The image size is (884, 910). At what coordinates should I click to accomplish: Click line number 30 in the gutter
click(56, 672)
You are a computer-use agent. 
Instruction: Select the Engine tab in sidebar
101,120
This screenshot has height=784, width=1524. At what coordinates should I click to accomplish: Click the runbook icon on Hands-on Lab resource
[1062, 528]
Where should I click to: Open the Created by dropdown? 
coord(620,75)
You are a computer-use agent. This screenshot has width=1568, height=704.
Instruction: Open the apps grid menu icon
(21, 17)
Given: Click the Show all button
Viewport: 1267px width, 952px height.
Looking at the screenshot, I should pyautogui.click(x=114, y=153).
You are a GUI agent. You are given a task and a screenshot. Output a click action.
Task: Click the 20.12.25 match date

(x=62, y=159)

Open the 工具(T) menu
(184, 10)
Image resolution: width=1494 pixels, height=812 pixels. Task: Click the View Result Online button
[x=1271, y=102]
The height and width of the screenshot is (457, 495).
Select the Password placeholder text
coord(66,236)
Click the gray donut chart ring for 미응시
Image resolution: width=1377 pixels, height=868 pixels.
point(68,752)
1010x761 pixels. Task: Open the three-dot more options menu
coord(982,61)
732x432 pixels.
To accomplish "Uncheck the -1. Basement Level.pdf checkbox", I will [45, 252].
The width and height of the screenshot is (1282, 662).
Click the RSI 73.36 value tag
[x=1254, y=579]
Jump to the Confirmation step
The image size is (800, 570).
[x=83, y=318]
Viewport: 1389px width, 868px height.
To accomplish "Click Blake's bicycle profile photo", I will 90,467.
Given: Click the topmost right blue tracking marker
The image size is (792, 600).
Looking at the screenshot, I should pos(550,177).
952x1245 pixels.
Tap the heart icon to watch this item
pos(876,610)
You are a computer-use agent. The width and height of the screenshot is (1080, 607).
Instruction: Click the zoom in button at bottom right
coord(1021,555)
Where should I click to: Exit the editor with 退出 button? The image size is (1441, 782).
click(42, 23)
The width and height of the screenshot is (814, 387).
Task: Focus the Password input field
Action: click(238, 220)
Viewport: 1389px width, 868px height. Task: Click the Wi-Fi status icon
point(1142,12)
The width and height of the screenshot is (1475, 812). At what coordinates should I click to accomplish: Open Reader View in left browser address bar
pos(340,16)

####################

- **AIM**
Please return every line of the records that contains the word "what". Case counts.

- **OUTPUT FOR THIS EXERCISE**
The image size is (884, 910). At what coordinates should I click to accomplish: Click line number 30 in the gutter
This screenshot has height=784, width=1524. At what coordinates should I click to accomplish: Click the runbook icon on Hands-on Lab resource
The width and height of the screenshot is (1475, 812). At what coordinates should I click to accomplish: Open Reader View in left browser address bar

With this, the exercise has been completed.